Figure 6. Structure-function analysis of normal and DM1-related splice isoforms of voltage-gated sodium, calcium, and potassium channels.

(A) The subset of cardiac arrhythmia-associated genes misspliced following RBFOX2₄₀ overexpression in cardiomyocytes with their respective Gene Ontology terms (Left) and MeSH disease headings (Right). Genes misspliced similarly in the hearts of DM1 patients are highlighted in bold letters. (B) Schematic representation of action potentials from atria and ventricles, and their correlation with the surface electrocardiogram (ECG).
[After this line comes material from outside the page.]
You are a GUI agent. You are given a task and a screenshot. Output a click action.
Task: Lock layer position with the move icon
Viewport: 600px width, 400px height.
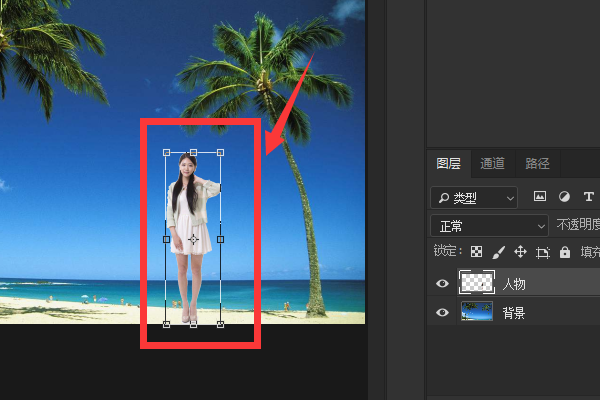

The sodium channel SCN5A (Na_V1.5) mediated I_na current, calcium channel CACNA1C (Ca_V1.2) mediated I_ca current, and potassium channel KCND3 (K_V4.3) mediated I_to current with their respective functions in propagation and duration of a typical action potential are depicted. Cartoons representing topology, relative locations and amino acid sequences for the two alternatively spliced exons in (C) SCN5A, and (D) KCND3 proteins. (E) Molecular dynamics (MD) simulation showing modelled structure of Na_V1.5:SCN5A (6B) and (6A) exon containing isoforms embedded in a 1-palmitoyl-2-oleoyl-sn-glycero-3-phosphocholine (POPC) lipid bilayer. Domains I-IV of the channel are represented by yellow, red, black and blue colors respectively. Differences in protein sequence are highlighted on the structure by magenta/cyan spheres and sticks. (F) Secondary structure content of domain I segment S3-S4 observed in MD simulations for the two isoforms. (G) Representative snapshots of MD simulations highlighting differential interactions of D211 in 6B (Left) and K211 in 6A (Right) with the lipid head group. The non-conserved residues between the two isoforms are shown in Van der Waals (VdW) representation. The protein is colored based on the secondary structure, yellow: α-helix, blue: 3₁₀-helix, gray: turn, white: coil.